The company’s Chief Executive Officer, Meshack Tshekedi, told the local media on Wednesday that Botswana relies heavily on South Africa for its fuel needs.
Tshekedi explained that there are challenges of procuring fuel from South Africa as every time there are strikes in the transportation sector in South Africa; supply of fuel in Botswana is negatively impacted.
BOL’s Chief Operations Officer, Mosetlho Kenamile admitted the current fuel shortages in the country.
Mosetlho said after lockdown in South Africa, refineries started rationing fuel supply for Botswana due to short supply of fuel in South Africa.
However, Mosetlho revealed government has given BOL permission to look into other markets such as Namibia and Mozambique to augment supply from South Africa.
He said the country has already started receiving fuel from Mozambique.

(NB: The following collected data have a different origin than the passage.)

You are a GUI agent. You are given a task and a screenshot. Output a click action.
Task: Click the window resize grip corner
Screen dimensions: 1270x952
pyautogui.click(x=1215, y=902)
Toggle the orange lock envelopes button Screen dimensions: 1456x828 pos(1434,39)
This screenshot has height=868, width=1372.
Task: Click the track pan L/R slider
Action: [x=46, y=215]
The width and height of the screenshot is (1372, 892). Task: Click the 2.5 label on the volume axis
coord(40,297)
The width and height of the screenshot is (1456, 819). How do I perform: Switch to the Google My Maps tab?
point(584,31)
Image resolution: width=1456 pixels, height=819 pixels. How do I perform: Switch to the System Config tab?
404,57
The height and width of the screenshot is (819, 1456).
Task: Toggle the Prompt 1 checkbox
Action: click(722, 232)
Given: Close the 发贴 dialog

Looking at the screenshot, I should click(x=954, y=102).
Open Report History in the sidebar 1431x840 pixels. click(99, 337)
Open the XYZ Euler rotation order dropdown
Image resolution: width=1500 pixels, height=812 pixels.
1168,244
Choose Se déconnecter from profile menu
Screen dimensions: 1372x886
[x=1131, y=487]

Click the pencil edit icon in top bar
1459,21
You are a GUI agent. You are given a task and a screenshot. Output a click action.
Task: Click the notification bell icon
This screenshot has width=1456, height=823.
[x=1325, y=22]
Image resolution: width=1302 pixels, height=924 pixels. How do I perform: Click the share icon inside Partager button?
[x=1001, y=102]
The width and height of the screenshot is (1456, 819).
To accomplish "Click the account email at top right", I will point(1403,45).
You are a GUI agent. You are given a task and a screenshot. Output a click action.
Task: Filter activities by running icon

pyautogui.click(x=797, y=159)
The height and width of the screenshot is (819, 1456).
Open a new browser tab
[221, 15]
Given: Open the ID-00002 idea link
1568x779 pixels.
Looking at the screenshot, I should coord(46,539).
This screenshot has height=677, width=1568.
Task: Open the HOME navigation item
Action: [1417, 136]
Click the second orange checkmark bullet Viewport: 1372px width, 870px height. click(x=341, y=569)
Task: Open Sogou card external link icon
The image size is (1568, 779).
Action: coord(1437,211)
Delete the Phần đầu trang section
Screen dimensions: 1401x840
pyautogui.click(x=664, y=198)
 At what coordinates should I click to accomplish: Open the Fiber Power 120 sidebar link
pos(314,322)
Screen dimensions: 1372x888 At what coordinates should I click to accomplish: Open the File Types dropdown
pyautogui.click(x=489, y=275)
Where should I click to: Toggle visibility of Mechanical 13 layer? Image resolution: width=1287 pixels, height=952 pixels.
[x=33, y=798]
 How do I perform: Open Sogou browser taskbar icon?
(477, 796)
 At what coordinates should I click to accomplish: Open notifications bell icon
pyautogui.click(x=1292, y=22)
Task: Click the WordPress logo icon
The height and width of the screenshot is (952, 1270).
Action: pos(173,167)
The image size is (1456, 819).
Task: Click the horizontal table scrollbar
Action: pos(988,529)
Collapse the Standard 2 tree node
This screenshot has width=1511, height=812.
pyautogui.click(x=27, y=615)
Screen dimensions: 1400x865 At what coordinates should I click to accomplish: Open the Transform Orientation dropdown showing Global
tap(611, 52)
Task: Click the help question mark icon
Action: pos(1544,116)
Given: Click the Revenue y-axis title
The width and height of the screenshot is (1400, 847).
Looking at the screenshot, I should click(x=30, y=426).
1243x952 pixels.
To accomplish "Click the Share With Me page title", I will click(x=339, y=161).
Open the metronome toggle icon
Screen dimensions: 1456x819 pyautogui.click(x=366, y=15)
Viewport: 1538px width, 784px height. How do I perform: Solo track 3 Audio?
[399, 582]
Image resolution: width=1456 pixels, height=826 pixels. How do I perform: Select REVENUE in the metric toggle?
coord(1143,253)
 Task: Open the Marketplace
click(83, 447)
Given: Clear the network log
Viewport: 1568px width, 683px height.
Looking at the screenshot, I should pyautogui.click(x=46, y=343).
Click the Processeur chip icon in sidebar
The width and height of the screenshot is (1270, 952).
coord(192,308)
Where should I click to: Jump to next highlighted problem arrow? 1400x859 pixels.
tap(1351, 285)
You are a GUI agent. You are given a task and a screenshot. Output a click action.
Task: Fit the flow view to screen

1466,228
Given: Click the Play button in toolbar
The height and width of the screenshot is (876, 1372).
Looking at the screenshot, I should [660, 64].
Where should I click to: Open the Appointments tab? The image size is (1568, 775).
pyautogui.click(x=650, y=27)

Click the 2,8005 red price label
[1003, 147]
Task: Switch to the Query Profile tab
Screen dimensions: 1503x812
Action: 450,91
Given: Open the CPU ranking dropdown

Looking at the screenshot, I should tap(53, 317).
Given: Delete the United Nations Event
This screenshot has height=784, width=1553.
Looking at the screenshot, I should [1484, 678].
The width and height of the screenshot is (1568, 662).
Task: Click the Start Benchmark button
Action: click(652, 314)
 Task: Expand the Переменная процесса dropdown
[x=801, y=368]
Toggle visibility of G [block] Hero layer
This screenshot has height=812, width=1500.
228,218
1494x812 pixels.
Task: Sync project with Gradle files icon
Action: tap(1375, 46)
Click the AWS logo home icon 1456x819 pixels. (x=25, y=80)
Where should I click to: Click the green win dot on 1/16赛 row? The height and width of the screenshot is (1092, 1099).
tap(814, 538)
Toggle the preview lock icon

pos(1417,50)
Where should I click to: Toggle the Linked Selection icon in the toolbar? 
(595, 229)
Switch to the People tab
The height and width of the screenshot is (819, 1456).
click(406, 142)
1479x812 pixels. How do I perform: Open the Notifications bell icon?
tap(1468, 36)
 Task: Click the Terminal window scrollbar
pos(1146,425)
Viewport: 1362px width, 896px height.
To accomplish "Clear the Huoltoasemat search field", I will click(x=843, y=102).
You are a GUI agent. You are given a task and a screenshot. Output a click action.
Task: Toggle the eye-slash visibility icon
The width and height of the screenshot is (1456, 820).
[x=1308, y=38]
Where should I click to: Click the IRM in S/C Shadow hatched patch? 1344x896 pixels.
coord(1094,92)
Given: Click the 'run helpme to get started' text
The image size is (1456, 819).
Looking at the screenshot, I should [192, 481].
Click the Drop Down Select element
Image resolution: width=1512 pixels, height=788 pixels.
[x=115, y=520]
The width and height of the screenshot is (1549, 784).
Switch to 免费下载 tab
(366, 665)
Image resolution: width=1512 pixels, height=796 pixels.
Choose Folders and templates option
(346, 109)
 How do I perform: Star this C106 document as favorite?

Mosetlho said government has also authorized access to 8 million litres from national strategic reserves in order to boost local supply.
In a bizarre turn of events, BOL, however, made a U-turn over the weekend saying it is untrue that there is shortage of fuel supply in the country, a statement which left many shocked.
But when addressing the media on Saturday, Permanent Secretary in the Ministry of Mineral Resources, Green Technology and Energy Security, Mmetla Masire admitted there is fuel supply challenge, saying the situation is expected to normalise in ‘two to three days’.